The first season of Netflix’ German thriller Crooks spread the action around Europe; the second season expands its footprint all the way to Thailand. But with things that spread out, will the show be as fun as it was in its first season?
CROOKS SEASON 2: STREAM IT OR SKIP IT?
Opening Shot: “TIBLISI”, the capital of the former Soviet republic of Georgia.
The Gist: Nina Oblomow (Maya Unger) is being driven by Joseph (Christoph Krutzler) to a rendezvous with an organized crime leader named Arkadij Igorevich Zakejew (Mark Ivanir). The idea is that, in a transaction where she is supposed to give him a rare ruble coin the has in her possession, she’s going to shoot and kill him. However, plans change when Arkadij finds out that the Georgian police are close. By the end of the night, Arkadij has indeed been shot, but Joseph ends up in possession of the coin.
Two years later, we see Charly (Frederick Lau) in Berlin with his now ex-wife Samira (Svenja Jung) and son Jonas (Jonathan Titte). Jonas called on him to use his locksmith and safecracking skills to get them inside their house due to being locked out. Because of the issues Charly ran across the last time he partnered with Joseph, Samira finds that the less he’s around, the better, but it’s something Jonas doesn’t agree with. He decides to take a gun with him on the trip to Austria with the family of Samira’s new boyfriend.
As he exits Samira’s house, Charly gets snagged by the police. A detective named Henning (Jan Georg Schütte) wants to know where the rare coin that Charly and Joseph searched for a few years prior is, because if he doesn’t get it, Charly will be thrown in prison.
Through channels, Charly gets in touch with Joseph, and is surprised to see that Joseph is now in Bangkok. Since the incident with Nina, Joseph has been keeping the coin with him, hanging around his neck at all times.
Charly is working as a cook in a restaurant owned by Hannes (Thomas Miraz) and Mückerl (Florian Carove), the latter of which is in trouble with a local thug named Kees (Raymond Thiry) over gambling debts. When Charly arrives in Bangkok and goes to the restaurant, he sees the aftermath of a “little brawl” between Kees’ men and the restaurants’ owners, which Joseph participated in. But the biggest problem is that the coin is gone.
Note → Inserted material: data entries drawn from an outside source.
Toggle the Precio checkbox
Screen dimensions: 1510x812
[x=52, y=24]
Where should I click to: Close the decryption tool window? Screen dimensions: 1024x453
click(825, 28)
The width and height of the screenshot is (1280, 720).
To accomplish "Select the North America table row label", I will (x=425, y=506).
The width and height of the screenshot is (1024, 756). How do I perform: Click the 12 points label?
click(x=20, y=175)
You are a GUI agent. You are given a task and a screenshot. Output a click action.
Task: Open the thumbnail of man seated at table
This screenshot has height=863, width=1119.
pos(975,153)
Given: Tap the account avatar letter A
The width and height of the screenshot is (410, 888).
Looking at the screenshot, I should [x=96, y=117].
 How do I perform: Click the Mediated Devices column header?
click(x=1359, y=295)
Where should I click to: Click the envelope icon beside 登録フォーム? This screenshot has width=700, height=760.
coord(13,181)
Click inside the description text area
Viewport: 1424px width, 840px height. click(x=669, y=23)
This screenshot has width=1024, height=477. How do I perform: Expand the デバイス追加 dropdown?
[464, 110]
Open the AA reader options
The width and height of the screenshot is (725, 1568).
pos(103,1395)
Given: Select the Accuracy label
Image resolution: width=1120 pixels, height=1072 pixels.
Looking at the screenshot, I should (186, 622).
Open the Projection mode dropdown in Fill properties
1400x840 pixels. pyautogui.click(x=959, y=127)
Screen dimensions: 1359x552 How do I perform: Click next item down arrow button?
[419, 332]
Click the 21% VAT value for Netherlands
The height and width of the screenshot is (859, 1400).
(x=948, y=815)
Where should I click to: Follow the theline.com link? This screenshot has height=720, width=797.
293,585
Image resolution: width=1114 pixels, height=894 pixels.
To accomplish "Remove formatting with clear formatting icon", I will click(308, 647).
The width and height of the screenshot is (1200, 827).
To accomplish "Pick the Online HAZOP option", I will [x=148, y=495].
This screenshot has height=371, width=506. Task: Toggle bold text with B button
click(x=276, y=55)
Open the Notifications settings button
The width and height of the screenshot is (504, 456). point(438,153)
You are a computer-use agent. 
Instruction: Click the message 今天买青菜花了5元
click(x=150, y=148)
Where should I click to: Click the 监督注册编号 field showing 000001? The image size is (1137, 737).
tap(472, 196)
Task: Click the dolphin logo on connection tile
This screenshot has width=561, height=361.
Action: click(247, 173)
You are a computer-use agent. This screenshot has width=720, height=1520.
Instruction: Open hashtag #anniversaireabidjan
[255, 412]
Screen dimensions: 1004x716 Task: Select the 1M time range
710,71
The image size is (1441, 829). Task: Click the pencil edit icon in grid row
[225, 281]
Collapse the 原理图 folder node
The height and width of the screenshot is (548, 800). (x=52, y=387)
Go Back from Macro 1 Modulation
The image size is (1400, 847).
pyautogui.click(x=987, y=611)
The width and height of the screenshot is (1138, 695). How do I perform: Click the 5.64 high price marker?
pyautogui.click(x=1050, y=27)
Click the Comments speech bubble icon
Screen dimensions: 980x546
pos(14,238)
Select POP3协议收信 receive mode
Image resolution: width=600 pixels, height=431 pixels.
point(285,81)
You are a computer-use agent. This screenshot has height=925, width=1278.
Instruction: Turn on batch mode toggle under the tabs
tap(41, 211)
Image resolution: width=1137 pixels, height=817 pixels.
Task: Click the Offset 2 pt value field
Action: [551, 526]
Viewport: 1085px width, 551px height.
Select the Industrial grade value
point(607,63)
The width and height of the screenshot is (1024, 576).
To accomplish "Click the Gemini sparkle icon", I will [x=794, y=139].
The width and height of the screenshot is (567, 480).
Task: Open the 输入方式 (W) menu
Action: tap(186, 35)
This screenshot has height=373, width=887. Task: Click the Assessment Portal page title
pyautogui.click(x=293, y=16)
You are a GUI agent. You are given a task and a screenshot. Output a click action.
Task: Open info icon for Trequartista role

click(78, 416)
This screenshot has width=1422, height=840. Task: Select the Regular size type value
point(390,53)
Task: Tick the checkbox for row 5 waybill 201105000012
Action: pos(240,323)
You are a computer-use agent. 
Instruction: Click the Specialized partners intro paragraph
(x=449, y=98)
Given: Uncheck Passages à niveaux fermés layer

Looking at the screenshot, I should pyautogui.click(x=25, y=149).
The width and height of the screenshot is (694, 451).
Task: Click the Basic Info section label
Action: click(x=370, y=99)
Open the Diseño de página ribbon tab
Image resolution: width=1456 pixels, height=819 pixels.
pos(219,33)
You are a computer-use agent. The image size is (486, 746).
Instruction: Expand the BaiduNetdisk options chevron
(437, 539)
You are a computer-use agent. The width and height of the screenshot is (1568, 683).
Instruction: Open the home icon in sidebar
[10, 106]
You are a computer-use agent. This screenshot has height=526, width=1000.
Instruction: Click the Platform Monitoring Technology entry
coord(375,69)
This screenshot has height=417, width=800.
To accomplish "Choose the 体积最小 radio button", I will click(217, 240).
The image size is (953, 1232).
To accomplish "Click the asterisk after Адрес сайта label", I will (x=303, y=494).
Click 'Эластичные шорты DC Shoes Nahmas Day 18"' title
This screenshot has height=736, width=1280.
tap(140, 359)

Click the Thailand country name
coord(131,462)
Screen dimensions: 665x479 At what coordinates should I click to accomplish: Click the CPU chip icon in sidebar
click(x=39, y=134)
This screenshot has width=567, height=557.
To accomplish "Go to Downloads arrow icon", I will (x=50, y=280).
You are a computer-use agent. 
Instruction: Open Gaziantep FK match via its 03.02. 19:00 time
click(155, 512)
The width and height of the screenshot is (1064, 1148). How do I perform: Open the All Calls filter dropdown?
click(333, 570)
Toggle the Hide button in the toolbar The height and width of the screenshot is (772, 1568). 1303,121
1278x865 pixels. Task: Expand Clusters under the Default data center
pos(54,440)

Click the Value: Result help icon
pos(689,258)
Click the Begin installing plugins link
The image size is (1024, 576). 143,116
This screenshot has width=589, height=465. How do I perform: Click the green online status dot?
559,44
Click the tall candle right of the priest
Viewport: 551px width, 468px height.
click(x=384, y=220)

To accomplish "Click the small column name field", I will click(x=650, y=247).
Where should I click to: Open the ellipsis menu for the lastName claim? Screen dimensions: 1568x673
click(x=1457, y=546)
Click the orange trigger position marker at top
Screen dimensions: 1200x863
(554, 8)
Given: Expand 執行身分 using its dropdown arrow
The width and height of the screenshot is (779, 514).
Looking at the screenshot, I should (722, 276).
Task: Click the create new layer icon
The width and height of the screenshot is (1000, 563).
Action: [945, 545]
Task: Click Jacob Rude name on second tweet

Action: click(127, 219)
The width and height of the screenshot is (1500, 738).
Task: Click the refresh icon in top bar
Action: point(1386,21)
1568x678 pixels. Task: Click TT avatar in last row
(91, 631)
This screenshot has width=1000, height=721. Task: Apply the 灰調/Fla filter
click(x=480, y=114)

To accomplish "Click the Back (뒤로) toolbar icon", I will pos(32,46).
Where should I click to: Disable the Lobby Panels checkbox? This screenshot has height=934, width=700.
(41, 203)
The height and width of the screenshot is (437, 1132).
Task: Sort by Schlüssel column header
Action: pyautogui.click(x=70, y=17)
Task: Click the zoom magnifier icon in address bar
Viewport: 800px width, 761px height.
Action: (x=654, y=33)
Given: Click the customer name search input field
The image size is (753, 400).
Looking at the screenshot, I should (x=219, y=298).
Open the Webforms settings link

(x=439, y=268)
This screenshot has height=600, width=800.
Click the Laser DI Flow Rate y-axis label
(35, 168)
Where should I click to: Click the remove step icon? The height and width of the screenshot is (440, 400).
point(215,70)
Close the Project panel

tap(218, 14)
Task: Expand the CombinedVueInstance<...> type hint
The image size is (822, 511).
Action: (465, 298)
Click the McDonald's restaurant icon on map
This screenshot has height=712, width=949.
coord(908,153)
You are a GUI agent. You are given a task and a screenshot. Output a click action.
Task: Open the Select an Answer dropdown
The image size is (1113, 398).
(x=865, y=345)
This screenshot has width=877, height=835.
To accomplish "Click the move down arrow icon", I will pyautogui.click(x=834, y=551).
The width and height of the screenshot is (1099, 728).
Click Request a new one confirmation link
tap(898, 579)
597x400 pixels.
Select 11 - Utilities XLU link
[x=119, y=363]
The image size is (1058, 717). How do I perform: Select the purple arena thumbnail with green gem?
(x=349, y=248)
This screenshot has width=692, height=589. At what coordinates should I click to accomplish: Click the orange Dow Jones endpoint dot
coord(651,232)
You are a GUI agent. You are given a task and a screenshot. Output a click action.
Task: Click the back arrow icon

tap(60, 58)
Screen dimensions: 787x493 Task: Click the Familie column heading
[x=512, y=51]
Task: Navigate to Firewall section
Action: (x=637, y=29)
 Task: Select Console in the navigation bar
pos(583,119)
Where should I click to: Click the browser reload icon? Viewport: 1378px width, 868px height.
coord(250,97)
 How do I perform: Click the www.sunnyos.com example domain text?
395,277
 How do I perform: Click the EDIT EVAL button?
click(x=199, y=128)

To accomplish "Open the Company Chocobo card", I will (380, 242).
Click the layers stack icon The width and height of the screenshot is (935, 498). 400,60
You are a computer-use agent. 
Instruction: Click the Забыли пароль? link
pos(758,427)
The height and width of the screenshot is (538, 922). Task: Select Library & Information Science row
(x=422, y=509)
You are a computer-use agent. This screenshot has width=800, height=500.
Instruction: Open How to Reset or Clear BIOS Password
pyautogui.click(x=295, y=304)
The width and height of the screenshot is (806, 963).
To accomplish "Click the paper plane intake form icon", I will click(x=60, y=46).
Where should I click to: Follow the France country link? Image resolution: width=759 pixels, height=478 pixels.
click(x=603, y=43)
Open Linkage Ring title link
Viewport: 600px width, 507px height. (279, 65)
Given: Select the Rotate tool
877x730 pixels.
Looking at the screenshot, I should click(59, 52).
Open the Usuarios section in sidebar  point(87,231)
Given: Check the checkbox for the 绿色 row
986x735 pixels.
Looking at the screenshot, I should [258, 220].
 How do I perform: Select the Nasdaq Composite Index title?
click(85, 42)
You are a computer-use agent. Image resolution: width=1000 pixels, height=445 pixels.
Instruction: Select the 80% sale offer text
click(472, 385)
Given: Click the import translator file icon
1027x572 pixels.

Back in Austria, Rio (Lukas Watzl) wants to propose to his girlfriend, but when he goes to buy the ring, his credit card is denied. His monthly stipend from crime boss Weidinger (Martin Zauner) has been cut off, because Weidinger wants proof that a nemesis is dead, like Rio has indicated.
What Shows Will It Remind You Of? Crooks reminds us a bit of Lupin, only with two leads instead of one.
Our Take: As with the first season, Crooks is a pretty generic crime thriller that boasts good chemistry between its leads, Lau and Krutzler, and some unexpected action scenes. The second season is even more spread out than the first, with a lot of the action taking place in either Thailand or Austria. But the more scattered the characters, the more scattered the story.
Character development isn’t front in center in this show, written by Benjamin Hessler, Georg Lippert and Marvin Kren. Charly is forever in “one last job and I’m done” mode, and Joseph likes to get drunk and help make schnitzel at the restaurant where he works. It’s always fun to watch him beat the crap out of thugs, given his relative size and lack of conditioning. It’s fun to watch these two guys fumble their way through a heist or a search and somehow get over people like Kees, who are supposed to be more calculating.
But the rest of the stories are shrug-inducing. For instance, with Samira and Jonas, the only purpose they serve at this point is collateral that spurs Charly into action cracking safes, something that he has vowed he doesn’t want to do anymore. We’re not even sure where Rio’s story is going, and how it might intersect with what Charly and Joseph are doing in Thailand.
Performance Worth Watching: Christoph Krutzler is a very unlikely action star, but Joseph really knows what he’s doing when he or people he’s defending are under threat.
Sex And Skin: Kees owns a strip club called The Black Pagoda, but even there, the dancers are wearing lingerie.
Parting Shot: During what looks like a performance of “Swan Lake,” we see a perfectly healthy Arkadij in the audience.
Sleeper Star: Speaking of Arkadij, Mark Evanir has always been good as a menacing thug or crime boss, so it’ll be fun to see him here.
Most Pilot-y Line: When we encounter Joseph in Thailand, he doing a shot-for-shot challenge with some random dude in a bar. That only seems to happen in moves or TV, doesn’t it? Have you ever seen or participated in a shot-for-shot challenge?
Our Call: STREAM IT. Crooks is mostly a fun show, despite its relatively thin plot and cliched crime-drama characters, mostly because of the unlikely pairing of its lead characters.
Joel Keller (@joelkeller) writes about food, entertainment, parenting and tech, but he doesn’t kid himself: he’s a TV junkie. His writing has appeared in the New York Times, Slate, Salon, RollingStone.com, VanityFair.com, Fast Company and elsewhere.